(Exercise materials Opens)

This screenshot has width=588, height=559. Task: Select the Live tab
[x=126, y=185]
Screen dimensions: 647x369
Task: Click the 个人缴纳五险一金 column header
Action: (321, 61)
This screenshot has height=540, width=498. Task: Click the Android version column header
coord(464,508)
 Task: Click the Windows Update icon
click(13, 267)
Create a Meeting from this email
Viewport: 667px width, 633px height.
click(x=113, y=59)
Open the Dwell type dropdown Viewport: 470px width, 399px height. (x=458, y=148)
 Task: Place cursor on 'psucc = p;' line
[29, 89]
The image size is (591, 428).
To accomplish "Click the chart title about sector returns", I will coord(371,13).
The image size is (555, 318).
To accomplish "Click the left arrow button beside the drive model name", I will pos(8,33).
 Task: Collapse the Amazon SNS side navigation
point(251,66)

(Exercise materials Closes)
(Exercise materials Opens)

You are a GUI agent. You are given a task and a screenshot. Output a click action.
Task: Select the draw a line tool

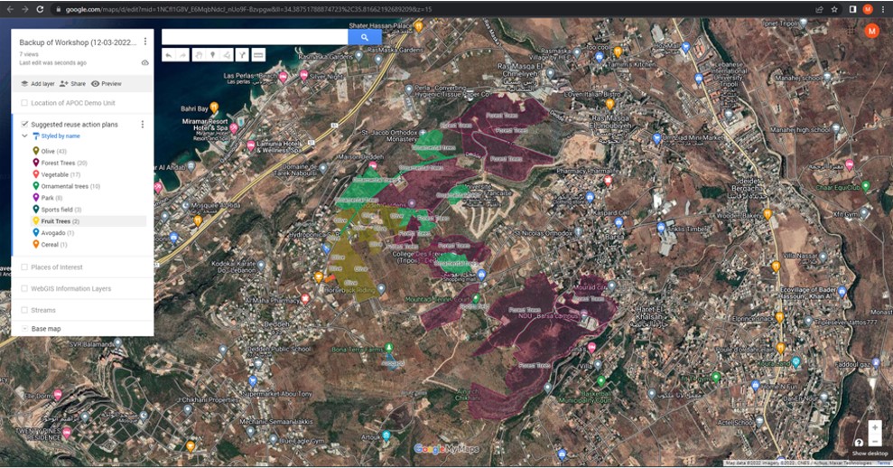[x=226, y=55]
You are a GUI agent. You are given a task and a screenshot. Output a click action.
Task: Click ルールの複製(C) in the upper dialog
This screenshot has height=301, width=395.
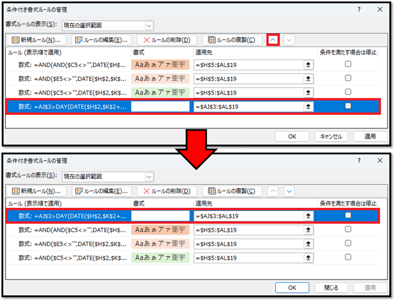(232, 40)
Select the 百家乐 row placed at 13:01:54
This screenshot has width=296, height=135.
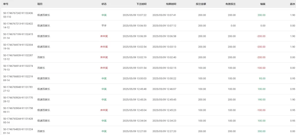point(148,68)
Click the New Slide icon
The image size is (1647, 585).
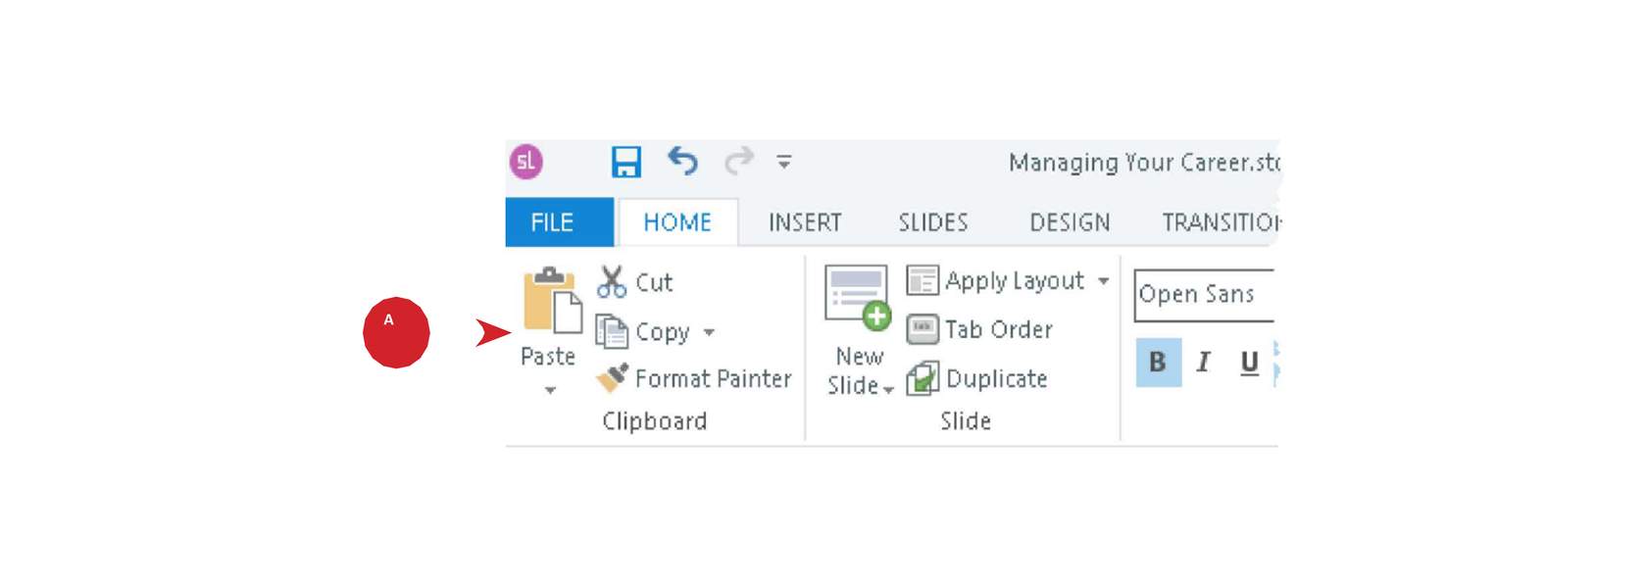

(Exercise materials Closes)
(Exercise materials Opens)

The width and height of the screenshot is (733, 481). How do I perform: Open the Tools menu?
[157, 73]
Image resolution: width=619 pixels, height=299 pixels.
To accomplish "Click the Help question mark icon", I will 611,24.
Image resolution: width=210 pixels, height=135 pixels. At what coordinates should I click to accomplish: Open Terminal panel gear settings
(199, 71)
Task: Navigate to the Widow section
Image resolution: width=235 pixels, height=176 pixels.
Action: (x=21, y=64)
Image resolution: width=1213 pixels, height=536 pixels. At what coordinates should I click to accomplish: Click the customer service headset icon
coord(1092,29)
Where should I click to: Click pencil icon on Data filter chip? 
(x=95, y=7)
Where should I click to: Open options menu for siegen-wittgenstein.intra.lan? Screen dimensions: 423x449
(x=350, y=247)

(Exercise materials Closes)

Copy out the lines of the data where the string "will" occurs.

To accomplish "Click the chart title about sector returns", I will coord(371,13).
To accomplish "Click the left arrow button beside the drive model name", I will pos(8,33).
To accomplish "Click the Help question mark icon", I will 611,24.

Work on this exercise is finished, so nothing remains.